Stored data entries
[Start of Attachment]

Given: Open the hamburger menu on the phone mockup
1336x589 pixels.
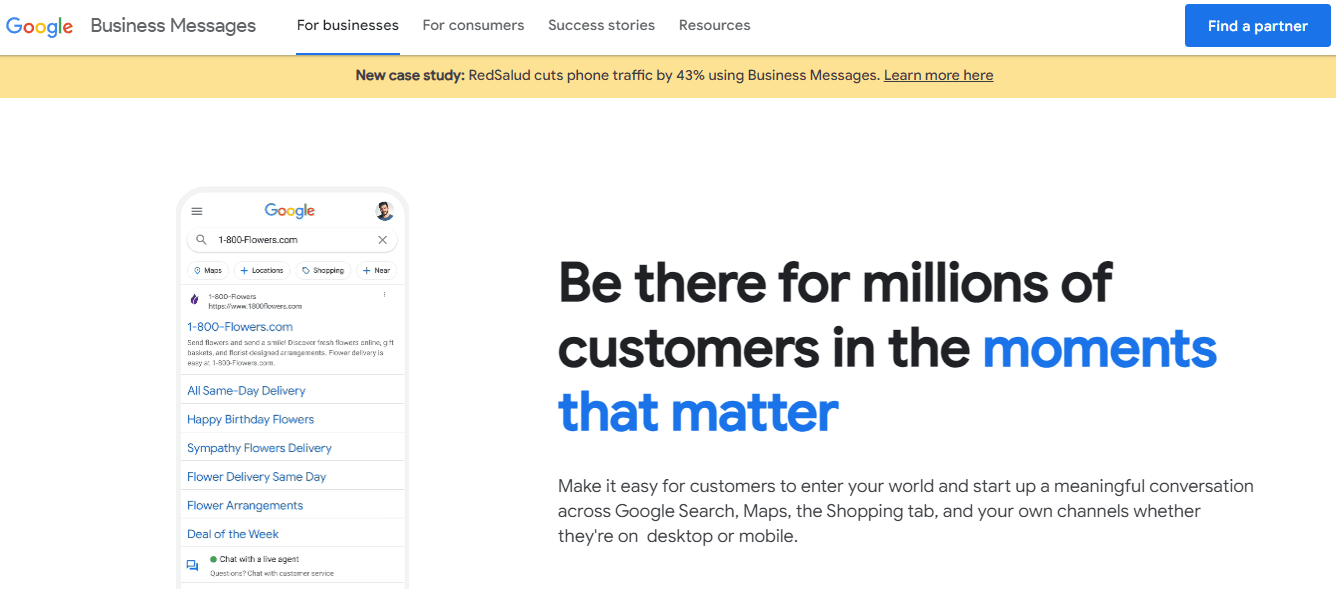Looking at the screenshot, I should [x=197, y=211].
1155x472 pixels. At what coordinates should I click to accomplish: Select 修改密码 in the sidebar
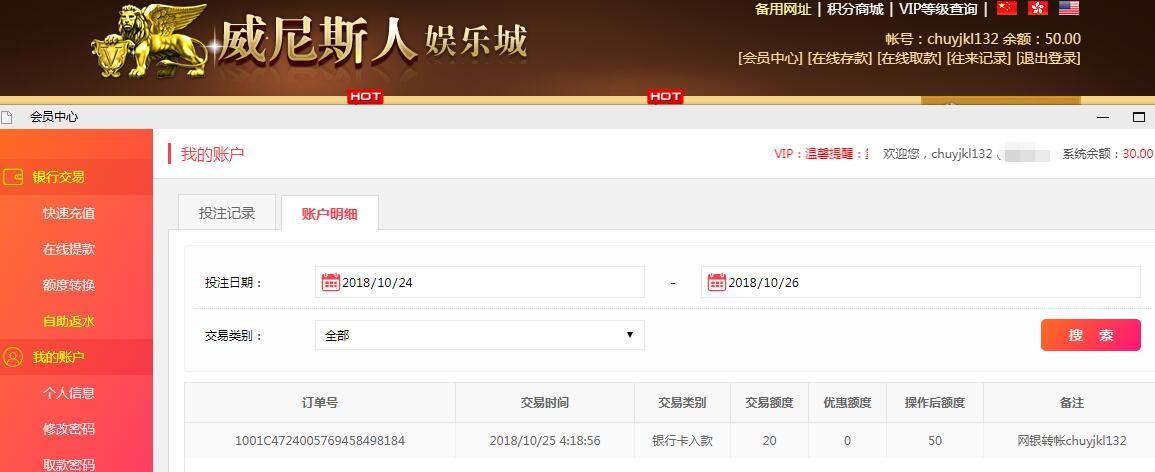tap(69, 429)
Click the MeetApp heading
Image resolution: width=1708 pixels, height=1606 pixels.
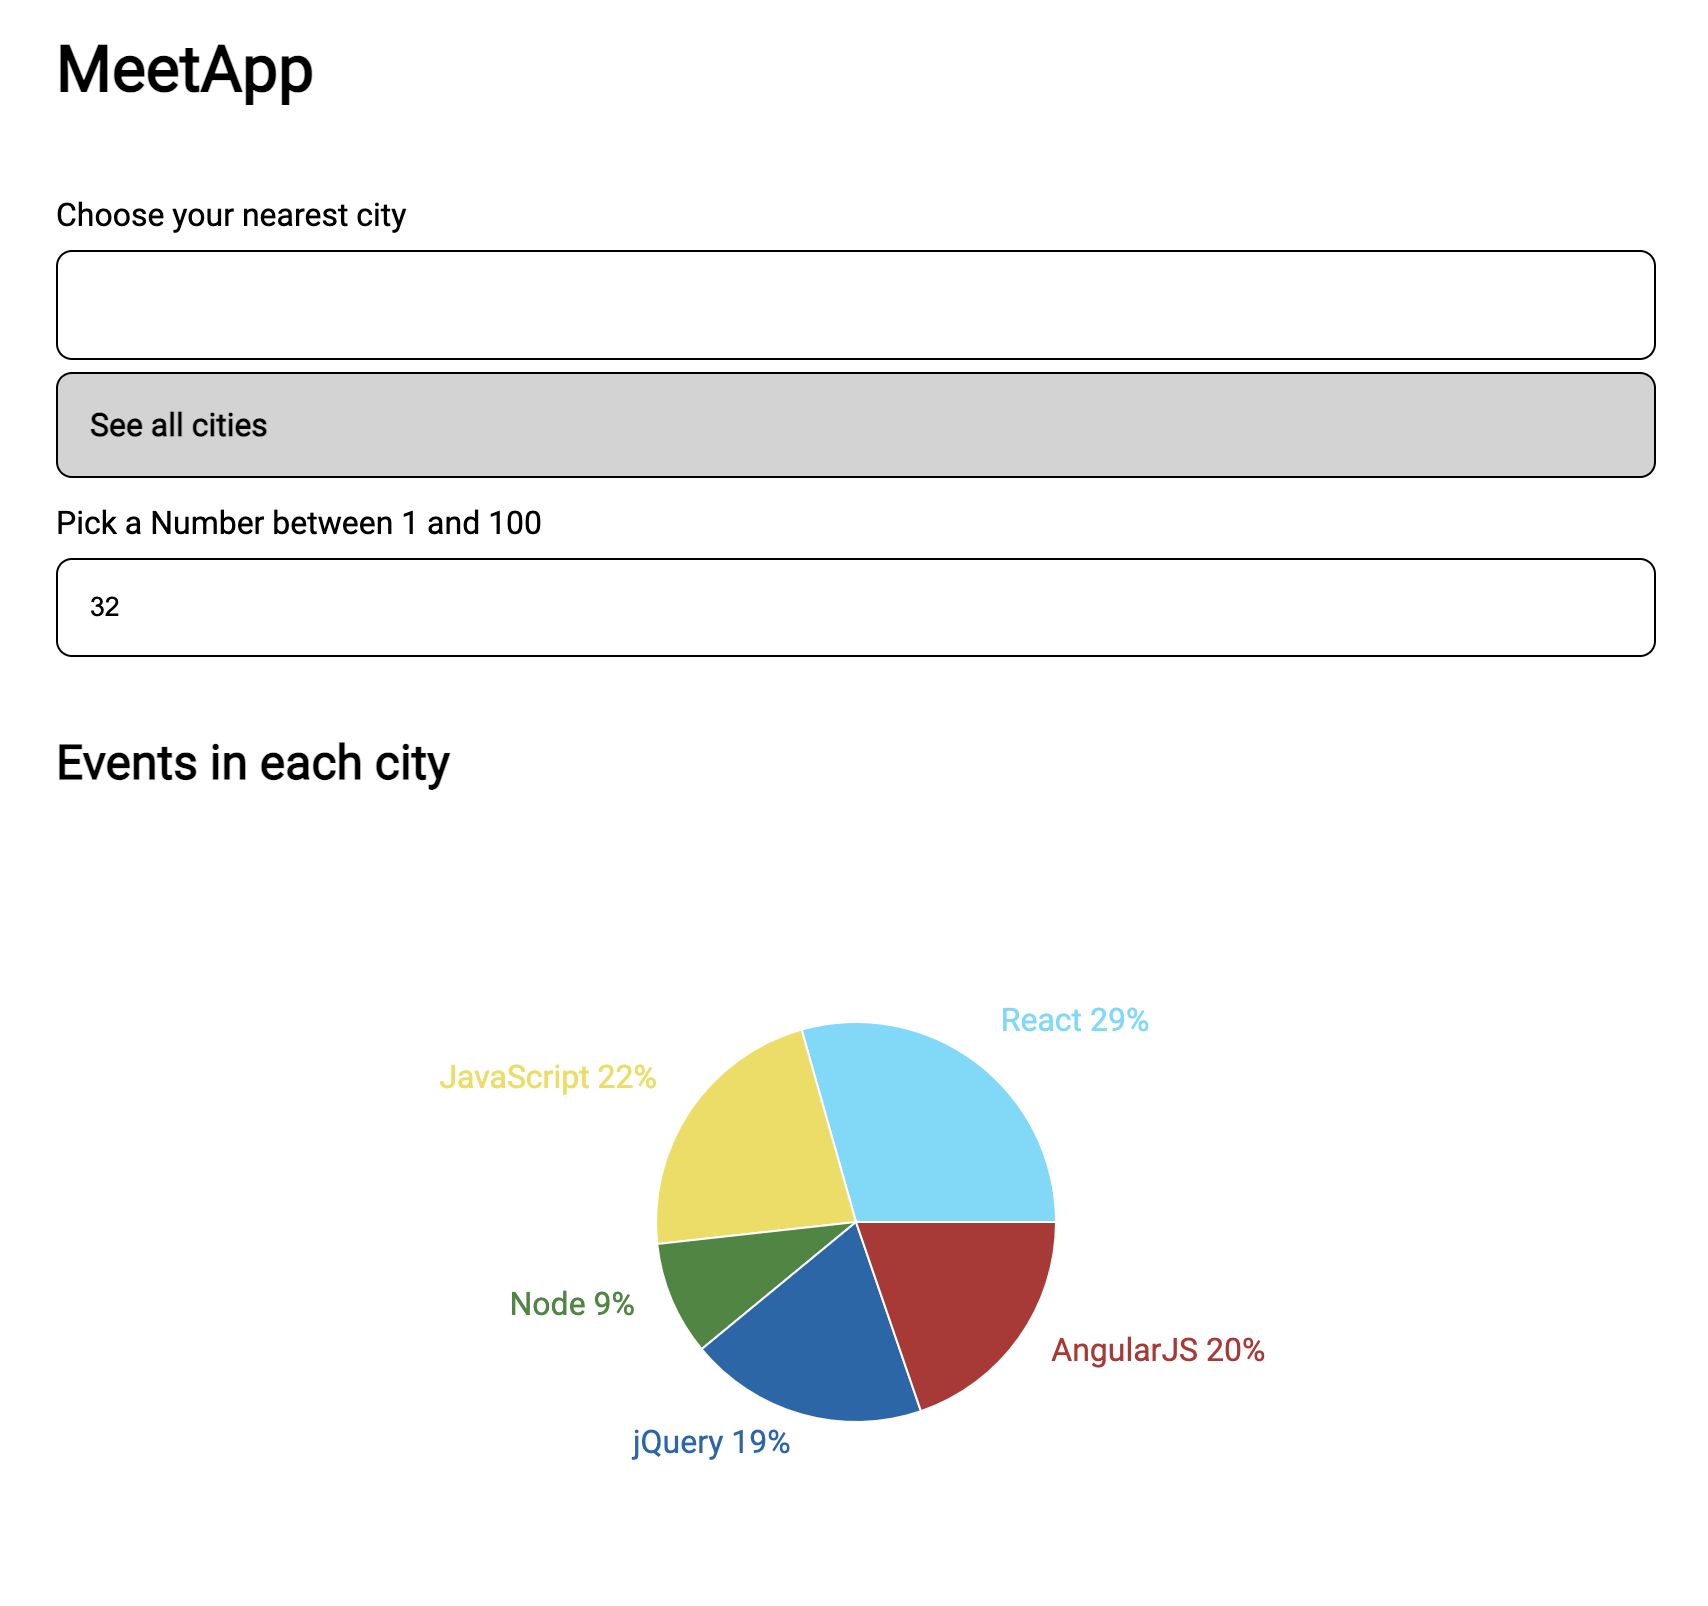pyautogui.click(x=185, y=70)
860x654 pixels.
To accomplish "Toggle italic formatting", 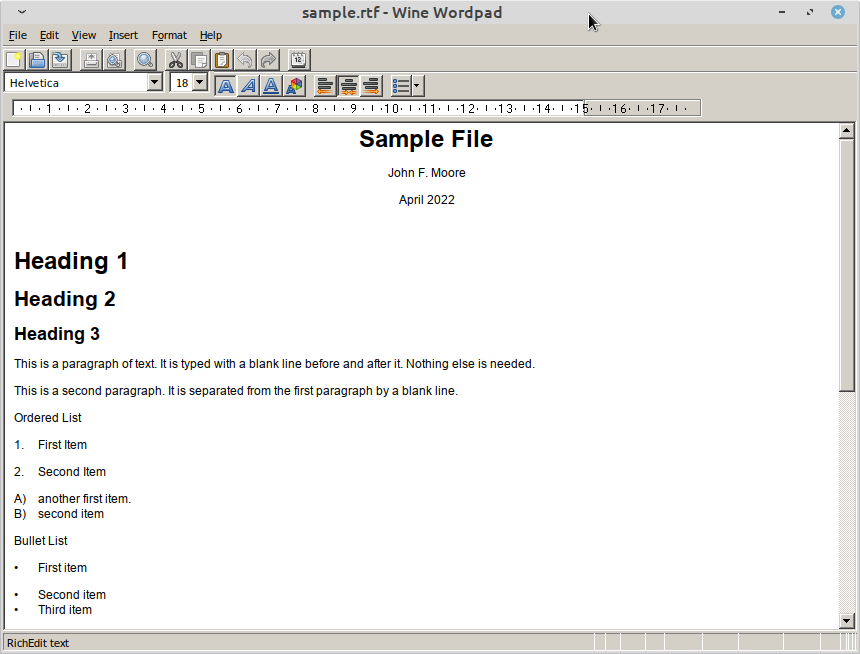I will pyautogui.click(x=248, y=86).

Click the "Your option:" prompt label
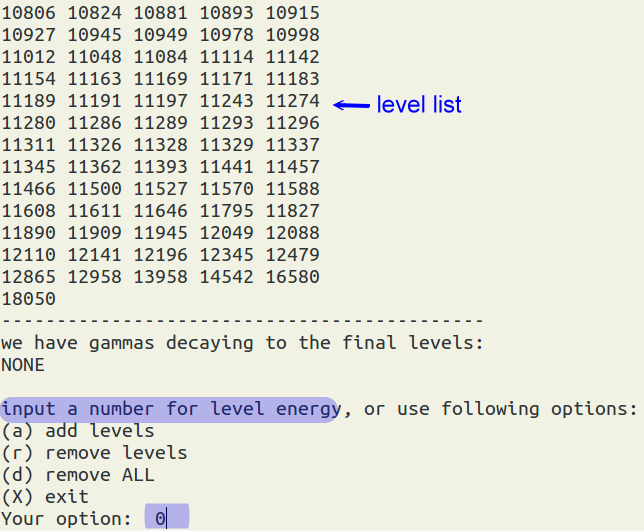[x=66, y=519]
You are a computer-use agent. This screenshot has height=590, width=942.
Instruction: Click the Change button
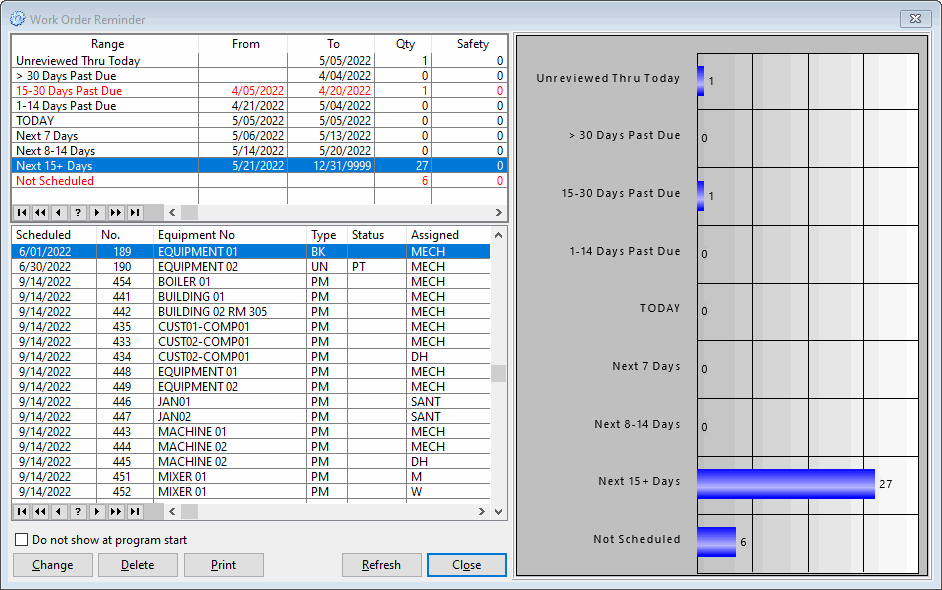52,564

[End of Attachment]

▸ **What is being asked**: Leaving the pictures aside, transcribe exactly the lines from the one containing "You are a computer-use" to the final line of the entries above, both ends included.

▸ **Response area**:
You are a computer-use agent. This screenshot has height=590, width=942.
Instruction: Click the Change button
52,564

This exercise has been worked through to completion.